**Exercise brief:**
What is needed is every line of the data that includes the word "tweet". Please copy each one.

Saved entries

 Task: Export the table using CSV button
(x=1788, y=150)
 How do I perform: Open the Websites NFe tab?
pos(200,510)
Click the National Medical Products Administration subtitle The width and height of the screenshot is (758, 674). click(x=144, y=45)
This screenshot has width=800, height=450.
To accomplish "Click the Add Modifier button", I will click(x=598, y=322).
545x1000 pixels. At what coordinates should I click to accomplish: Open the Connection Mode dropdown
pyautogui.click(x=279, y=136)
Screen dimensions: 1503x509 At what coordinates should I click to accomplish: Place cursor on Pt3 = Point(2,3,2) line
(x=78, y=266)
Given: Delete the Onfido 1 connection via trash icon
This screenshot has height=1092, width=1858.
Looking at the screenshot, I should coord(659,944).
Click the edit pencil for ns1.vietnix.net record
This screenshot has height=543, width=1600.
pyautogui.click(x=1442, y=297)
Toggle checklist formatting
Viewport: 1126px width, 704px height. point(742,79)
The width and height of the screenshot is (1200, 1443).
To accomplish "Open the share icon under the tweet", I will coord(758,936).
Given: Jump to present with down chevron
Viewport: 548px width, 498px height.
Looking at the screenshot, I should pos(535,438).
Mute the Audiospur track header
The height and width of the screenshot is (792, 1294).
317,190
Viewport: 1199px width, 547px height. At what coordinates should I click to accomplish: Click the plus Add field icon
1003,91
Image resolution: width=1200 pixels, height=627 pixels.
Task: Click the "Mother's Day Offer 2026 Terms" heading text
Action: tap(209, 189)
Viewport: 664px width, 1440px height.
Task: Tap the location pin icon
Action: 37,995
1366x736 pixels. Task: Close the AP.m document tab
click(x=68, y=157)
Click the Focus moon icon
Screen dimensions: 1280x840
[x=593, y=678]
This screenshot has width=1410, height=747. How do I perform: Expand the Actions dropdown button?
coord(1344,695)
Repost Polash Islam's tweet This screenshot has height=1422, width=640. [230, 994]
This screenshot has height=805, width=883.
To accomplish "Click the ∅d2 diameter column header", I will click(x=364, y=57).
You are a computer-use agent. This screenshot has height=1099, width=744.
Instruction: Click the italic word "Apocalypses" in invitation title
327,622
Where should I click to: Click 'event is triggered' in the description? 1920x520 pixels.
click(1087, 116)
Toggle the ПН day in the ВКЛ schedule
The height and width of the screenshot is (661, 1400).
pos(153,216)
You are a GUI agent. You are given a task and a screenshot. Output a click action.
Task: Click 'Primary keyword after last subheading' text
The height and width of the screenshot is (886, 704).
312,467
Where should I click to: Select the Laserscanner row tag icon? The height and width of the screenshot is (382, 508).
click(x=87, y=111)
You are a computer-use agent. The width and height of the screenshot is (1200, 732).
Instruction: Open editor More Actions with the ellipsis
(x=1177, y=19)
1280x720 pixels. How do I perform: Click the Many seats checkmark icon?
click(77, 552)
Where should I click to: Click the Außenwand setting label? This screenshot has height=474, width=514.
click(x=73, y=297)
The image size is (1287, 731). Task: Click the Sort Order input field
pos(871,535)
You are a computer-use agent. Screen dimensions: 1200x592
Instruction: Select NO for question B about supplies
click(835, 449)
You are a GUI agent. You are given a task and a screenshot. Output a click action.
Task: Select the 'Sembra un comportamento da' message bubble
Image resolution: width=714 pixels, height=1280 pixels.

**Exercise result:**
To accomplish "Open the share icon under the tweet", I will coord(758,936).
Repost Polash Islam's tweet This screenshot has height=1422, width=640. [230, 994]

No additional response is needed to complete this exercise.